▶ [Prompt]:
Retype the line with "Click plus icon on first flyout もし block" exactly. Then retype every line after it through the end of the entries below, and nothing more, leaving out pictures.

▶ [Records for the exercise]:
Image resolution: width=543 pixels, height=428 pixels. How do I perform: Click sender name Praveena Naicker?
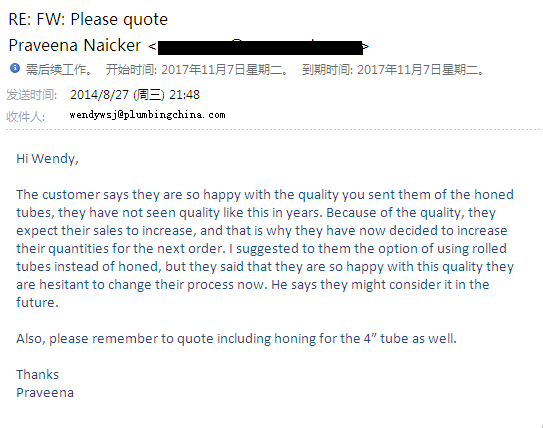pos(74,45)
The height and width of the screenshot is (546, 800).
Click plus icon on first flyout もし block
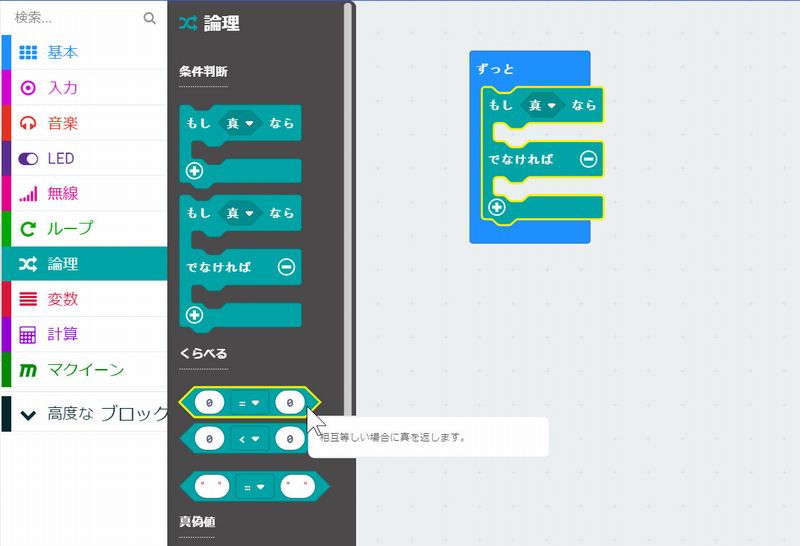point(194,171)

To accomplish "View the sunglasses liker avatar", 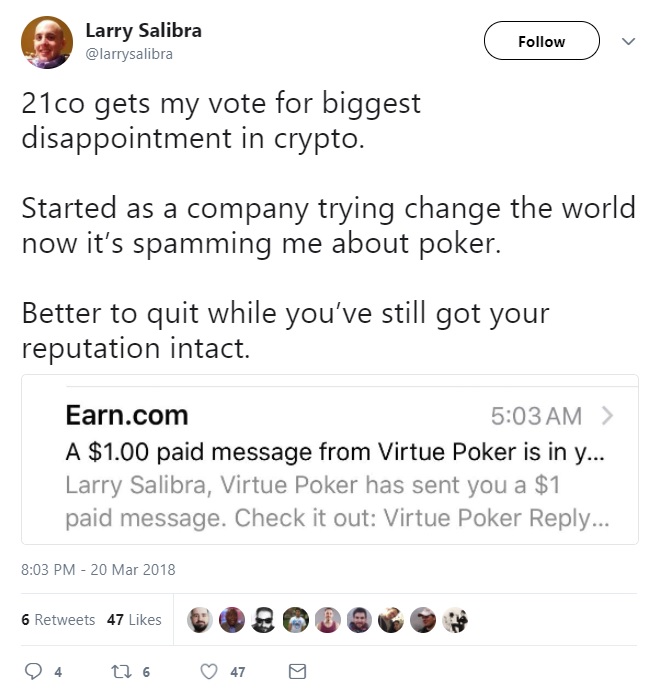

▶ [Result for this exercise]:
Click plus icon on first flyout もし block
point(194,171)

To accomplish "View the sunglasses liker avatar", 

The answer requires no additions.